THE PROBLEM: Using the records below, give the number of lines where the string "width" shows up. Add nothing to it.

[Opening RECORDS TO PROCESS section]

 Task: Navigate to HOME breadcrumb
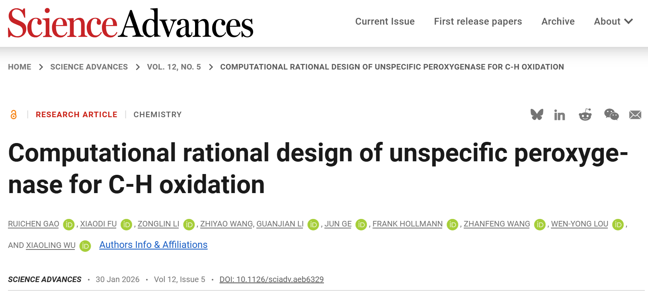tap(20, 67)
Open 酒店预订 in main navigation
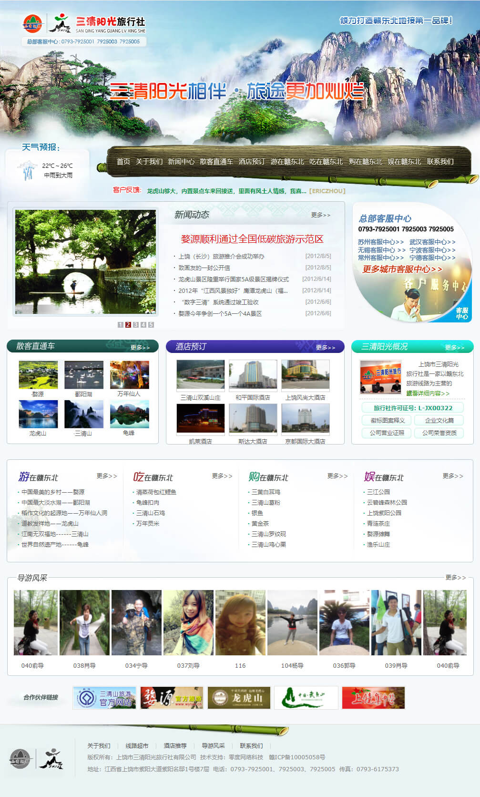Screen dimensions: 480x797 252,162
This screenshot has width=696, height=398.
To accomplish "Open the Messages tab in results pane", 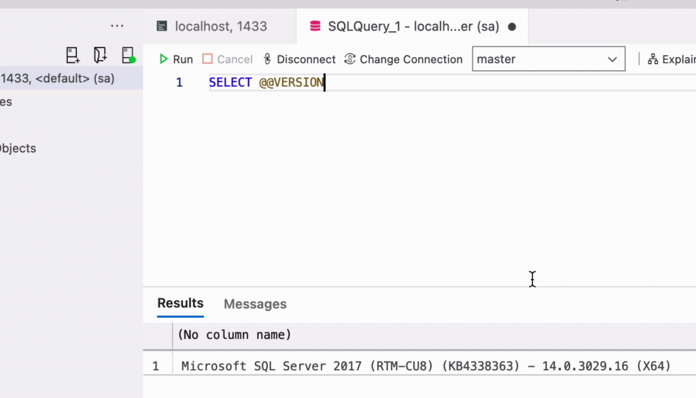I will pyautogui.click(x=255, y=304).
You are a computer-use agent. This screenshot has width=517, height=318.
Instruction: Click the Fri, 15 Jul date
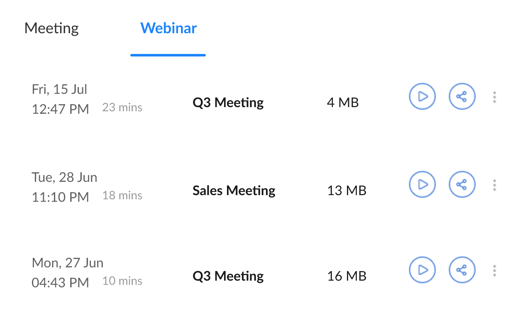pos(59,89)

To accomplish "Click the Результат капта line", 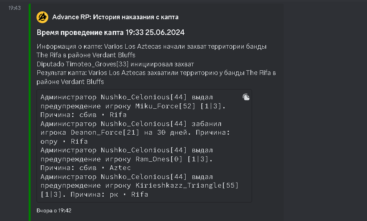I will (156, 73).
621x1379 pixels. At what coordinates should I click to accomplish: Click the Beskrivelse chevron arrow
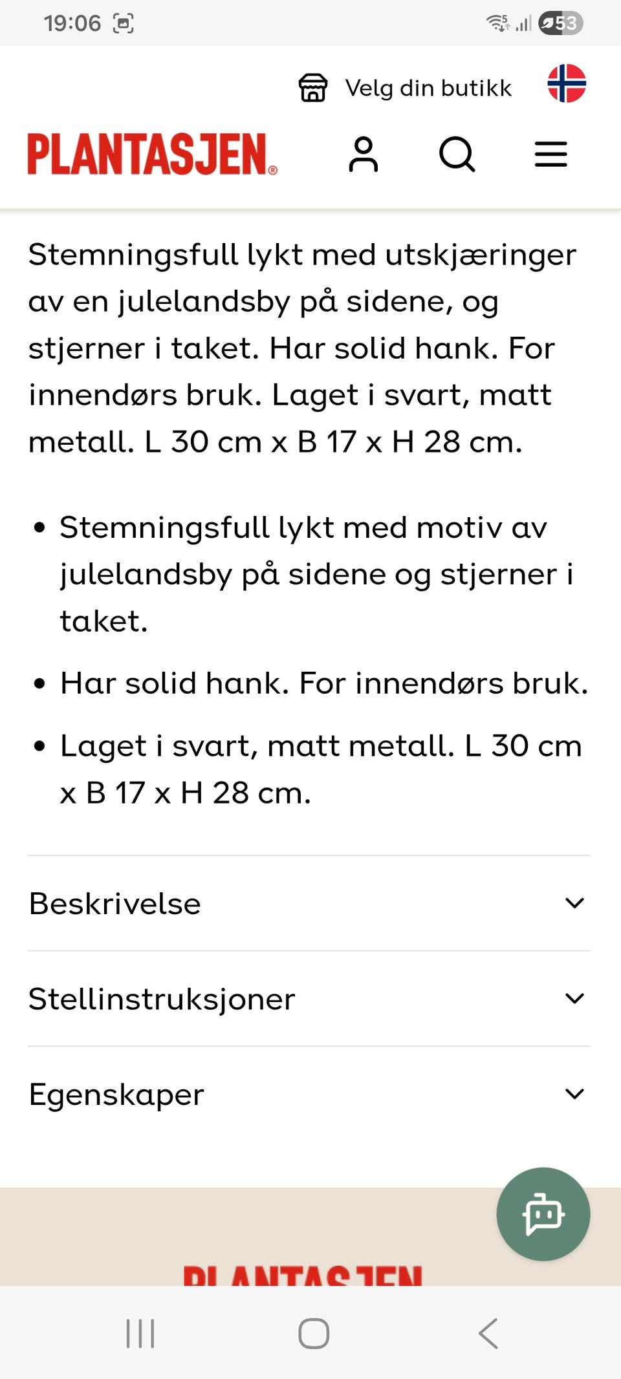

[Closing RECORDS TO PROCESS section]

RESULT: 2